**Brief**:
Your answer must be an exact copy of the listing.

*** Opening of Data extract ***

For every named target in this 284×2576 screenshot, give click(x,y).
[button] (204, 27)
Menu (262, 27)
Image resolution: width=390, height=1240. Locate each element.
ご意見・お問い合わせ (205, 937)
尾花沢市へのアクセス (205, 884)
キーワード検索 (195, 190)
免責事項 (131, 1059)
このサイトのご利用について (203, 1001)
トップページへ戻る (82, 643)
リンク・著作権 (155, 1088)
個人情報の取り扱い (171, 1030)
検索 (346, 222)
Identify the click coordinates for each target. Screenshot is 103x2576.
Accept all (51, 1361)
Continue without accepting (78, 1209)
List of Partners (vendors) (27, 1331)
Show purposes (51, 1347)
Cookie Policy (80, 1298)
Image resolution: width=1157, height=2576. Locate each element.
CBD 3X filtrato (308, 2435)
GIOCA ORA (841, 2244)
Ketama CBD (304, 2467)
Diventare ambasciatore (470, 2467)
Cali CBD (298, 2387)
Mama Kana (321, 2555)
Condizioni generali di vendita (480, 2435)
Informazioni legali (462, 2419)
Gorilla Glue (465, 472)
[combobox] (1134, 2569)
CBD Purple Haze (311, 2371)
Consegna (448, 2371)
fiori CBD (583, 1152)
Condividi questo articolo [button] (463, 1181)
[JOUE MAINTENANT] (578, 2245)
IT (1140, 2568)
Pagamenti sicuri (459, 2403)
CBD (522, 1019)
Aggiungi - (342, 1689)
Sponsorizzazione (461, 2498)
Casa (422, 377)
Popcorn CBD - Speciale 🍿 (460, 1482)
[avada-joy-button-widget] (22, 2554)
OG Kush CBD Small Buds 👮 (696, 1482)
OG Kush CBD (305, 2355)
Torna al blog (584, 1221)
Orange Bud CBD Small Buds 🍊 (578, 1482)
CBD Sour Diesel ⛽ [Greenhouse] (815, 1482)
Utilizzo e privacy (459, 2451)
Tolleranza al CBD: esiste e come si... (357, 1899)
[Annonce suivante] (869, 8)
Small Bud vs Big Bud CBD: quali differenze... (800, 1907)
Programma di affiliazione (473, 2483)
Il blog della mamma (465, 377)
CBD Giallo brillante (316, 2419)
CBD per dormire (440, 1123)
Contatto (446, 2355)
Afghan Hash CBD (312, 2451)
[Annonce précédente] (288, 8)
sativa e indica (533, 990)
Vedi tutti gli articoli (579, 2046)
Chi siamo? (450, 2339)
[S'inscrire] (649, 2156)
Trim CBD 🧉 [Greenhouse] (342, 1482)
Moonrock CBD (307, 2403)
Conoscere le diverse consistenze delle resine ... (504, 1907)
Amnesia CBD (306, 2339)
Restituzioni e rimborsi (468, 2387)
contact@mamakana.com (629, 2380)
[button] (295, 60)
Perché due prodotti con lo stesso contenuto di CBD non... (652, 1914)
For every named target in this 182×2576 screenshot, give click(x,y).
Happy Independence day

*** Close of Data extract ***

**Written response**:
For every named target in this 284×2576 screenshot, give click(x,y).
[button] (204, 27)
Menu (262, 27)
Image resolution: width=390, height=1240. Locate each element.
ご意見・お問い合わせ (205, 937)
尾花沢市へのアクセス (205, 884)
キーワード検索 (195, 190)
免責事項 (131, 1059)
このサイトのご利用について (203, 1001)
トップページへ戻る (82, 643)
リンク・著作権 (155, 1088)
個人情報の取り扱い (171, 1030)
検索 (346, 222)
Identify the click coordinates for each target. Screenshot is 103x2576.
Accept all (51, 1361)
Continue without accepting (78, 1209)
List of Partners (vendors) (27, 1331)
Show purposes (51, 1347)
Cookie Policy (80, 1298)
Image resolution: width=1157, height=2576. Locate each element.
CBD 3X filtrato (308, 2435)
GIOCA ORA (841, 2244)
Ketama CBD (304, 2467)
Diventare ambasciatore (470, 2467)
Cali CBD (298, 2387)
Mama Kana (321, 2555)
Condizioni generali di vendita (480, 2435)
Informazioni legali (462, 2419)
Gorilla Glue (465, 472)
[combobox] (1134, 2569)
CBD Purple Haze (311, 2371)
Consegna (448, 2371)
fiori CBD (583, 1152)
Condividi questo articolo [button] (463, 1181)
[JOUE MAINTENANT] (578, 2245)
IT (1140, 2568)
Pagamenti sicuri (459, 2403)
CBD (522, 1019)
Aggiungi - (342, 1689)
Sponsorizzazione (461, 2498)
Casa (422, 377)
Popcorn CBD - Speciale 🍿 (460, 1482)
[avada-joy-button-widget] (22, 2554)
OG Kush CBD Small Buds 👮 (696, 1482)
OG Kush CBD (305, 2355)
Torna al blog (584, 1221)
Orange Bud CBD Small Buds 🍊 (578, 1482)
CBD Sour Diesel ⛽ [Greenhouse] (815, 1482)
Utilizzo e privacy (459, 2451)
Tolleranza al CBD: esiste e come si... (357, 1899)
[Annonce suivante] (869, 8)
Small Bud vs Big Bud CBD: quali differenze... (800, 1907)
Programma di affiliazione (473, 2483)
Il blog della mamma (465, 377)
CBD Giallo brillante (316, 2419)
CBD per dormire (440, 1123)
Contatto (446, 2355)
Afghan Hash CBD (312, 2451)
[Annonce précédente] (288, 8)
sativa e indica (533, 990)
Vedi tutti gli articoli (579, 2046)
Chi siamo? (450, 2339)
[S'inscrire] (649, 2156)
Trim CBD 🧉 [Greenhouse] (342, 1482)
Moonrock CBD (307, 2403)
Conoscere le diverse consistenze delle resine ... (504, 1907)
Amnesia CBD (306, 2339)
Restituzioni e rimborsi (468, 2387)
contact@mamakana.com (629, 2380)
[button] (295, 60)
Perché due prodotti con lo stesso contenuto di CBD non... (652, 1914)
For every named target in this 182×2576 screenshot, give click(x,y).
Happy Independence day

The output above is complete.